#### [PAGE TEXT]
We will work with the following data:

* **Cases** and **deaths** from COVID-19 were retrieved from The New York Times "Coronavirus (Covid-19) Data in the United States github repository at [https://github.com/nytimes/covid-19-data/blob/master/us-states.csv](https://github.com/nytimes/covid-19-data/blob/master/us-states.csv). Retrieved April 26, 2021.

* **Population** data is from "Annual Estimates of the Resident Population for the United States, Regions, States, and Puerto Rico: April 1, 2010 to July 1, 2019" 2010-2019 Population Estimates. United States Census Bureau, Population Division. December 30, 2019. Link: [https://www2.census.gov/programs-surveys/popest/tables/2010-2019/state/totals/nst-est2019-01.xlsx](https://www2.census.gov/programs-surveys/popest/tables/2010-2019/state/totals/nst-est2019-01.xlsx). Retrieved April 26, 2021.

* **Gross Domestic Product (GDP)** data is from the US Department of Commerce Bureau of Economic Analysis, Regional Data: GDP and Personal Income, Current-dollar Gross Domestic Product (GDP) (Millions of current dollars) 2019:Q4. GDP is a measure of total economic output of a state. Link: [https://apps.bea.gov/itable/iTable.cfm?ReqID=70&step=1&acrdn=1](https://apps.bea.gov/itable/iTable.cfm?ReqID=70&step=1&acrdn=1). Retrieved April 27, 2021.

* Data on **percentage of population living in urban areas** is from the United States Census Bureau, List of Population, Land Area, and Percent Urban and Rural in 2010 and Changes from 2000 to 2010, "Percent Urban and Rural in 2010 by State". We will refer to the percentage of a state's population living in urban areas as the *urban index*. Link: [https://www2.census.gov/geo/docs/reference/ua/PctUrbanRural_State.xls](https://www2.census.gov/geo/docs/reference/ua/PctUrbanRural_State.xls). Retrieved April 27, 2021.

#### [TASK DETAILS]
Write the next part of the text describing the data sources for the COVID-19 state analysis, beginning after its final entry on the urban index. The records that follow the text come from a separate source.

[Data drawn from a collection]
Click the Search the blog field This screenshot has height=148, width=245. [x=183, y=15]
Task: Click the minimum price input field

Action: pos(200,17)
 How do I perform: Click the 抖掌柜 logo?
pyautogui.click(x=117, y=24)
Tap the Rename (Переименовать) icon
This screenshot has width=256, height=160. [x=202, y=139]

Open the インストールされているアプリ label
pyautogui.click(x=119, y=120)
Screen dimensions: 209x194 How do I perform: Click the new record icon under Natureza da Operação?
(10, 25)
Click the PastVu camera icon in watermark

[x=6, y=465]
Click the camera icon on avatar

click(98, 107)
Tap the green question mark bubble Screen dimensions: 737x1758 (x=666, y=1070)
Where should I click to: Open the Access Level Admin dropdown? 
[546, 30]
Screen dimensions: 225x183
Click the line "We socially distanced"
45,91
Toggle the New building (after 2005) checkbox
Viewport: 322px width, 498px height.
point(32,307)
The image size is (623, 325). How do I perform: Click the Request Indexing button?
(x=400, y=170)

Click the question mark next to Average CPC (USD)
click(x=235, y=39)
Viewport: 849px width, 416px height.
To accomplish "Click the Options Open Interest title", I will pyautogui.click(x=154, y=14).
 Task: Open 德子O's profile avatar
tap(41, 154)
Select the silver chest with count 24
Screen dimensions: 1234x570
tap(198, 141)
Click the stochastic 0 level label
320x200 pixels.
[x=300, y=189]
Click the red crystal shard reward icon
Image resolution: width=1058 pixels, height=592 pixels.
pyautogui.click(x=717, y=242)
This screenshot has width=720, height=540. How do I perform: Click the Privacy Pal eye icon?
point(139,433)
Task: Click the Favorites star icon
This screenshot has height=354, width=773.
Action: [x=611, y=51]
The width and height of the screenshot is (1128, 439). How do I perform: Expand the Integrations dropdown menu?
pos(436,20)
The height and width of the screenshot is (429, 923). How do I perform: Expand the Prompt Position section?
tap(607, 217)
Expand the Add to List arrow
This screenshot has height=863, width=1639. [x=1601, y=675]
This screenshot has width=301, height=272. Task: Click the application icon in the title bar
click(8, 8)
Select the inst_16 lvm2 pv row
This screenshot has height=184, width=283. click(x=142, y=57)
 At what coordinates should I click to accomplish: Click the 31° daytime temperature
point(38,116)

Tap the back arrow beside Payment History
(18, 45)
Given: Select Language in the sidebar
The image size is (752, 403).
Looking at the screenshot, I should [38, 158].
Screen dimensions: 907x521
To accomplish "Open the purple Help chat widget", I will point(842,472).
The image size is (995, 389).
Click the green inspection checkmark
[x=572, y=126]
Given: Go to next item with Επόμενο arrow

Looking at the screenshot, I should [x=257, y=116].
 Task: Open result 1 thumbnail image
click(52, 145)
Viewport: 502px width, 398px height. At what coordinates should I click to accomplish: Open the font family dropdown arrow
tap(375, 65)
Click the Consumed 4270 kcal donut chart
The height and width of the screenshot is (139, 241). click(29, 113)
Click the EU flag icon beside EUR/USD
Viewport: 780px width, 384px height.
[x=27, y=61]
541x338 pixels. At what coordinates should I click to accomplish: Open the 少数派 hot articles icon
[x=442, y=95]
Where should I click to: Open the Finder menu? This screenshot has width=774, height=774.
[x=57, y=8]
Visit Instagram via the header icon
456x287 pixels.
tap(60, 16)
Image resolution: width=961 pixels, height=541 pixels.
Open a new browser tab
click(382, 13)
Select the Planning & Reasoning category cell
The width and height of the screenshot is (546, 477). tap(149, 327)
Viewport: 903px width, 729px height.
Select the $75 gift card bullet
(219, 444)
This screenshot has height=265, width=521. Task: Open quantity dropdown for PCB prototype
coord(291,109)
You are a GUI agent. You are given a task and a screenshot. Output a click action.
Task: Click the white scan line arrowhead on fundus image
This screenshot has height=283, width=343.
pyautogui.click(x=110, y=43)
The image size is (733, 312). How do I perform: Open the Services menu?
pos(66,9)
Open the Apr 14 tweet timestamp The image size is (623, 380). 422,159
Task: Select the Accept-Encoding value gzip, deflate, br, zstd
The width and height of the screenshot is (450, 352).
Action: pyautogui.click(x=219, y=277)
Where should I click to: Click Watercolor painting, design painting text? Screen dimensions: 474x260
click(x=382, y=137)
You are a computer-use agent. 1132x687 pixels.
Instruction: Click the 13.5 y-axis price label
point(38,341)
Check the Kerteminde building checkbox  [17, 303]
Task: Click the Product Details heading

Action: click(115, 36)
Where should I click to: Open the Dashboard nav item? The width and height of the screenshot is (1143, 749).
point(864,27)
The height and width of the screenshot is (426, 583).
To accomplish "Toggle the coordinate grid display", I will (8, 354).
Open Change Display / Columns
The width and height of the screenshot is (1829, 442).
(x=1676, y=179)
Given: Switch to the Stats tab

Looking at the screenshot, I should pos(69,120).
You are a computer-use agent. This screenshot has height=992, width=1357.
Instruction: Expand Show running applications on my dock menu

#### [OUTPUT FOR THIS TASK]
To make it easier to start working with these data sets, I have merged the data into a single CSV file that is available at 

[https://raw.githubusercontent.com/jmshea/Foundations-of-Data-Science-with-Python/main/03-first-data/covid-merged.csv](https://raw.githubusercontent.com/jmshea/Foundations-of-Data-Science-with-Python/main/03-first-data/covid-merged.csv). 

Pandas provides a method to read CSV files, and it can read them directly from a URL:

In [3]:
df = pd.read_csv(
    "https://raw.githubusercontent.com/jmshea/"
    + "Foundations-of-Data-Science-with-Python/main/"
    + "03-first-data/covid-merged.csv"
)

Note that this CSV file can be reconstructed from the raw data by running the commands in the notebook "Download Covid Data.ipynb", which is in the Chapter 3 folder on the book's github site at

[https://github.com/jmshea/Foundations-of-Data-Science-with-Python/blob/main/03-first-data/Download%20Covid%20Data.ipynb](https://github.com/jmshea/Foundations-of-Data-Science-with-Python/blob/main/03-first-data/Download%20Covid%20Data.ipynb)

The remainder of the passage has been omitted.